Read The Last Starfighter Online
Authors: Alan Dean Foster
“Excuse me . . . sorry . . . pardon me . . .” He could only hope his apologies were being properly conveyed through the many translators in use in the room. To his dismay he seemed to be drawing more attention than he’d hoped to. This was due as much to his nervousness as to his inability to negotiate the sprawling limbs of various non-human listeners.
His usual agility deserted him utterly when he stumbled over a chair support, only to step back on something the size and shape of a garden hose. The hose whipped back like a retreating anaconda, throwing him off balance and toppling him into the lap of something with a face like a tormented cantaloupe.
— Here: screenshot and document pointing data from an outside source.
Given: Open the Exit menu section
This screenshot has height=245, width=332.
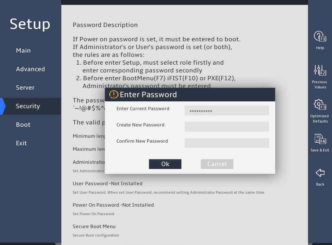Looking at the screenshot, I should tap(21, 143).
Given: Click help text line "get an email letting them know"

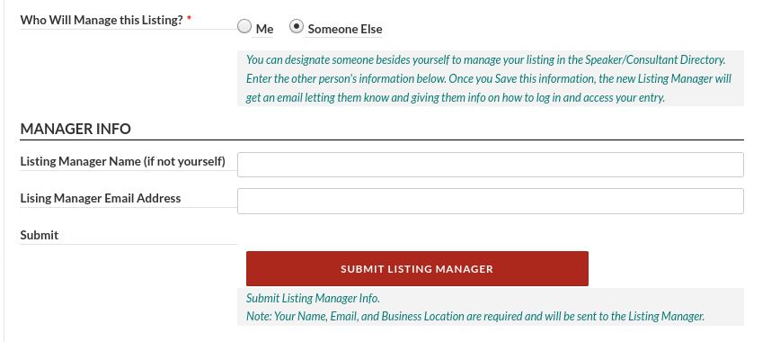Looking at the screenshot, I should point(456,98).
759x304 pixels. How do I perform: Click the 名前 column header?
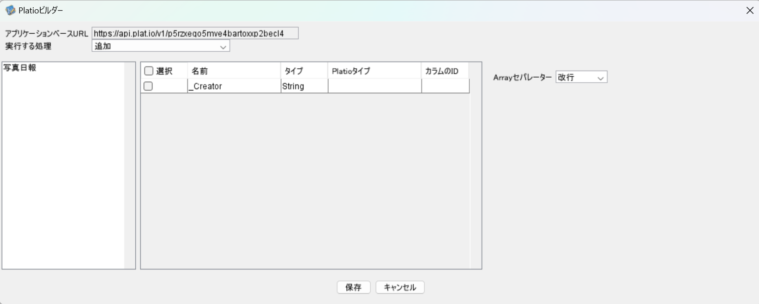234,71
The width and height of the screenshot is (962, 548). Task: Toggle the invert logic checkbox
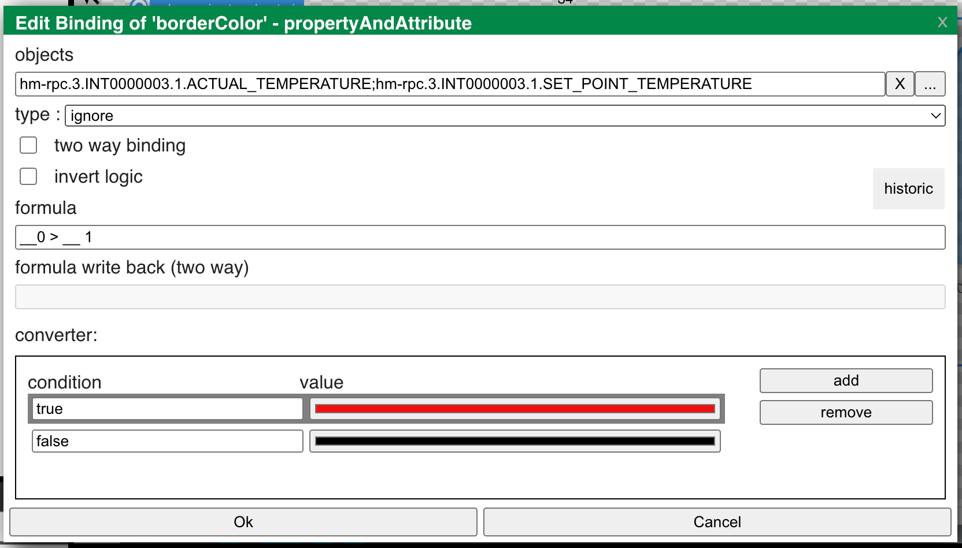click(28, 176)
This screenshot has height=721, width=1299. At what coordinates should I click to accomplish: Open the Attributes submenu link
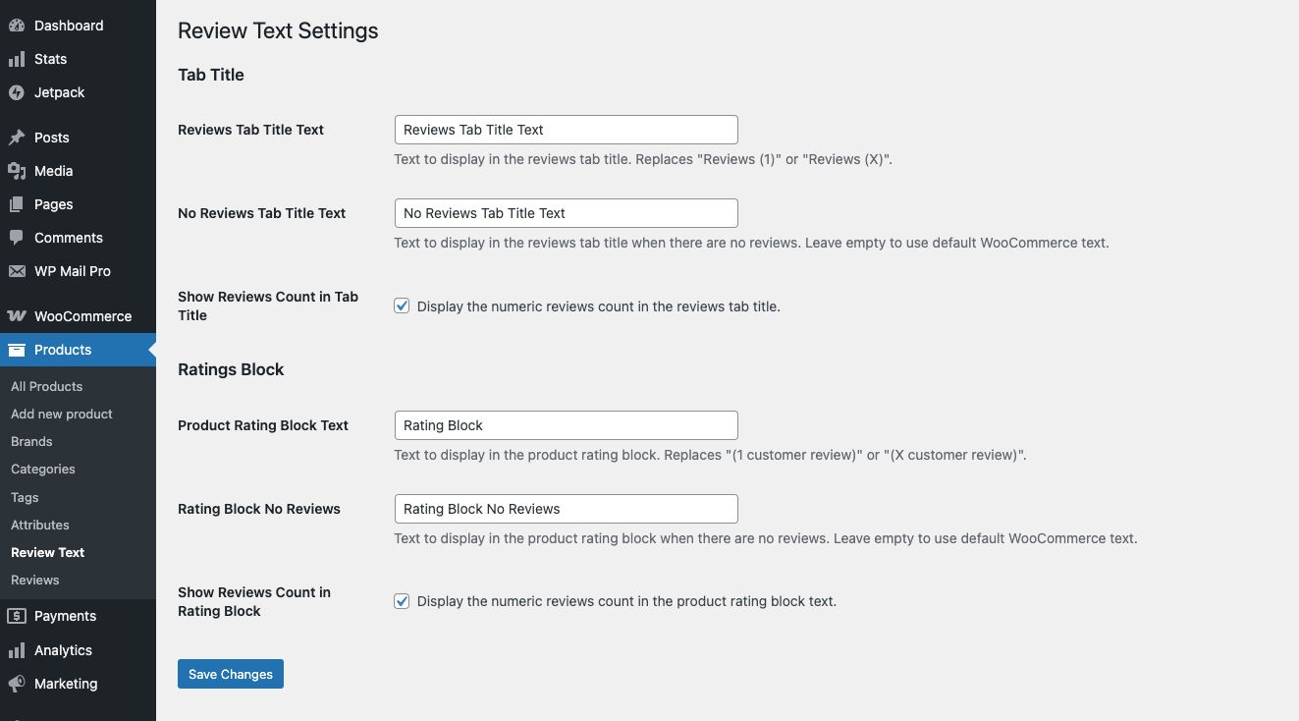tap(40, 525)
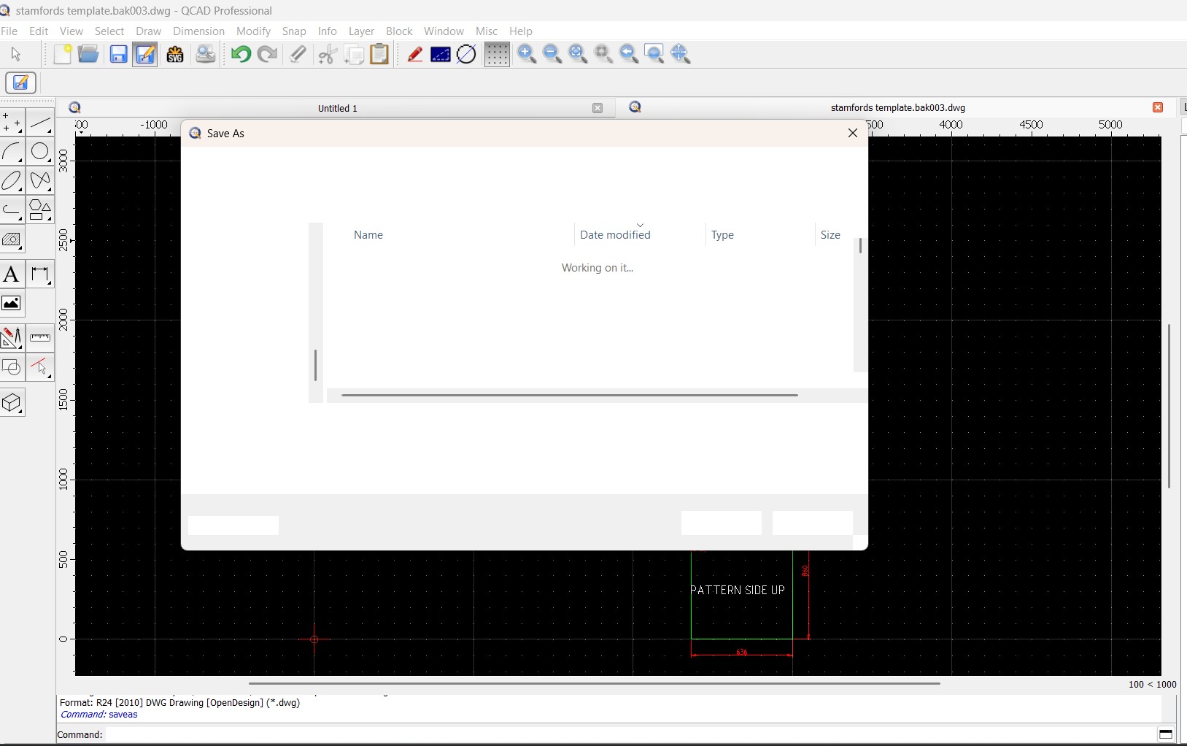Open the Text tool

[x=12, y=274]
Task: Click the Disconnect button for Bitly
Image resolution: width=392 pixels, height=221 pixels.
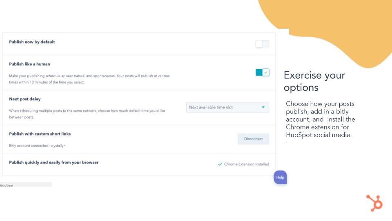Action: pyautogui.click(x=253, y=139)
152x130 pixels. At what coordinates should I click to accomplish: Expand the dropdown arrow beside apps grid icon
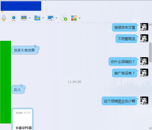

Strong hands caught him and kept him from hurting himself. Alex got a good close look at them as they eased him back to a standing position. They were almost normal hands, if you ignored the peagreen color and the translucent webbing that joined the fingers. Dull red veins marbled the webbing.
The bulk that heaved behind him did not belong to those friendly hands, however, but to the owner of the bruised hose. Several identical hoses twisted and curled in anger, coddling the one Alex had stepped on. They looked capable of ripping pilings away from piers.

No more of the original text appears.